Microsoft Can Retain Control of Zeus Botnet Under Federal Court Order
A federal court grants Microsoft permission to keep two major Zeus banking fraud botnets down for the next two years to allow more time to clean up trojan-infected computers.Microsoft won a court order on Nov. 28 to allow the company and its financial-services partners to continue to administer command-and-control servers for two Zeus botnets that had been shut down by the company's legal and technical campaign in March 2012. The motion for a default judgment, which was granted by the U.S. District Court in the Eastern District of New York, gives Microsoft and the National Automated Clearing House Association (NACHA) an injunction that allows the companies to keep the two Zeus botnets and their associated domains disabled for another 24 months. The original takedown, codenamed Operation b71, seized command-and-control servers in Pennsylvania and Illinois and disrupted the online-fraud networks. "This additional time will allow Microsoft to continue to work with Internet service providers and Computer Emergency Response Teams (CERTs) to clean those computers that are still infected with the malware," Richard Boscovich, senior attorney for Microsoft's Digital Crimes Unit, said in an email interview.

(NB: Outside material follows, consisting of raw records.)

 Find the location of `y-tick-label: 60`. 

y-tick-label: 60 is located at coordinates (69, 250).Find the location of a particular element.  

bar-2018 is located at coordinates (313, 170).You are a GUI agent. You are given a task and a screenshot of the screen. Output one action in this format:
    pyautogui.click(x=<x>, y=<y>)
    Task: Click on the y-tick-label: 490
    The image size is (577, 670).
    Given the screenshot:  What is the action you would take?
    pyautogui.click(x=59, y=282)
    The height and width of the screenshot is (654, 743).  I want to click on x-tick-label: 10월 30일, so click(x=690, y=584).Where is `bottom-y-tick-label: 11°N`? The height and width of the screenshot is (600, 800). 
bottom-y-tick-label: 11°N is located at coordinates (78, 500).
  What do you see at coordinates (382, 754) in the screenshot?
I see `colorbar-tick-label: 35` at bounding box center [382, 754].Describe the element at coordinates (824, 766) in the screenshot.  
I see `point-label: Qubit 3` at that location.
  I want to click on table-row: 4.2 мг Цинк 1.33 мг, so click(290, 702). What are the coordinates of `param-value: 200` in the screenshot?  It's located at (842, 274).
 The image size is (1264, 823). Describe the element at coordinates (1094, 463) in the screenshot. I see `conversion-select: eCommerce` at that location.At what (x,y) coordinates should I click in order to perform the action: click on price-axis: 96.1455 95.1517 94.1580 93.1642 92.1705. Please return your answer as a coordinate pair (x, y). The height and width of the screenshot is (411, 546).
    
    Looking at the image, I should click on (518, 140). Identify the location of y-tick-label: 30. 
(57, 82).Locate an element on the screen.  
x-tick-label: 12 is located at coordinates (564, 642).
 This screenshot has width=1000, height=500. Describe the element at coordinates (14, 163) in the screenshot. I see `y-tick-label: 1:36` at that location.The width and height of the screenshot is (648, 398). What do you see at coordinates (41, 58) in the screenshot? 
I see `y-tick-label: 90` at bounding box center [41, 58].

Zeus is perhaps the best known of a class of programs known as banking trojans, designed to silently compromise a victim's computer and allow an attacker to record banking credentials and piggyback on the user's online financial sessions to steal money. Overall, Zeus is an infection framework that allows attackers to create malware and spread it using spam campaigns. In addition, the toolkit includes server software to manage the resulting network of compromised machines or botnet.
The takedown effort appeared to have a substantial impact on the spread of Zeus as the foundation of cyber-criminals botnets: Attempts at infecting systems with Zeus fell by more than half to 336,000 for a single week in June, from 780,000 for a week in early March.